Hi. I’m P.

At the age of 3, we moved to a new neighborhood that seemed nice and quiet. It had mostly elderly people, including a seemingly nice man who lived next door. Shortly after we moved in, the neighbor’s wife died. My family took it on themselves to keep him company.

I would be sent over to his house with a pie or cookies or something that my mother had baked. Everyone thought he was just the sweetest man, except me. By the age of 5, he had started molesting me on a regular basis. My parents both worked full time so I went over to his house after school to "keep him company" until my parents came home. I did enjoy the company because of my parents being gone so much, he picked up where they weren’t meeting my needs but he took it one step further -- to meet his own perverted needs.
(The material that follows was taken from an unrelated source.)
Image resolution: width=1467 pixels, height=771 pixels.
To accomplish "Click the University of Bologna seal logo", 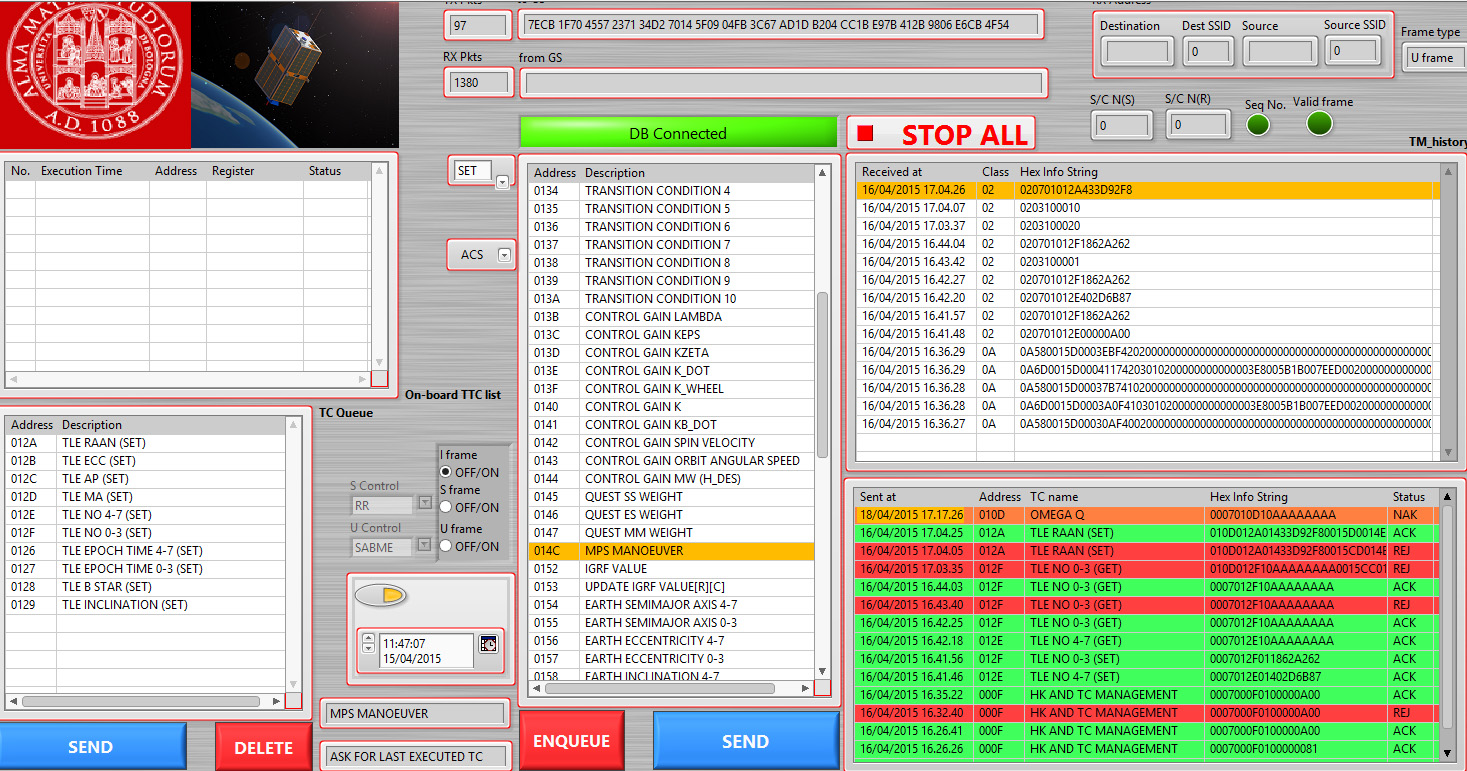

This continued until I was 12 years old. Then, in a strange turn of events, he forgot who else was in his house and tried to molest my foster sister. She came out of a home like this, so she ran right to my parents and told them what had happened. I had tried to tell my parents, but they never believed me. This time, they did.
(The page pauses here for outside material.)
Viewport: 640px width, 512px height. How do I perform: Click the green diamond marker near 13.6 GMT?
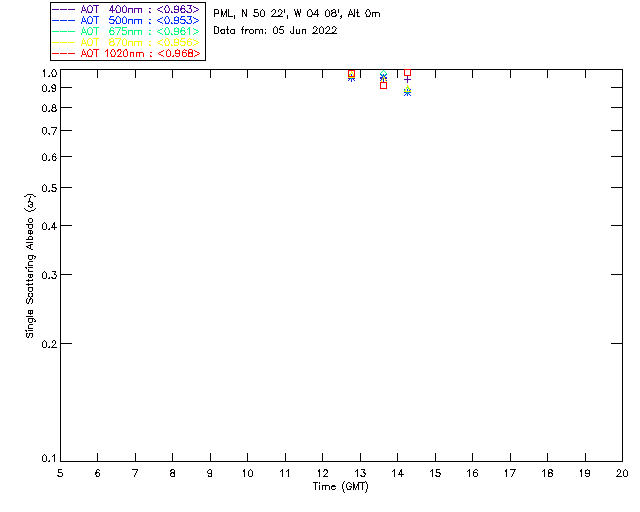[383, 74]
This was something that was not talked about, especially in the Christian community. My parent’s solution to the problem was to deny that it happened. They talked to me to find out what happened and then that was it. I grew up thinking it was all my fault! Needless to say, I’ve been suffering with depression and it’s effects for a very long time. I am now 31 and am just now starting to understand how all this has affected me. I am also now dealing with a chronic pain illness called "Fibromyalgia," which I have also had all my life.

I know the Lord can help and I know now that I have found the Christian counselor who can best help me, I am on my way to recovery. The Christian community will like to tell you that depression is a sin and that it’s always your fault. If there is a sin problem, we can deal with it, but the effects of the depression or bitterness or whatever it was, will last for a long time.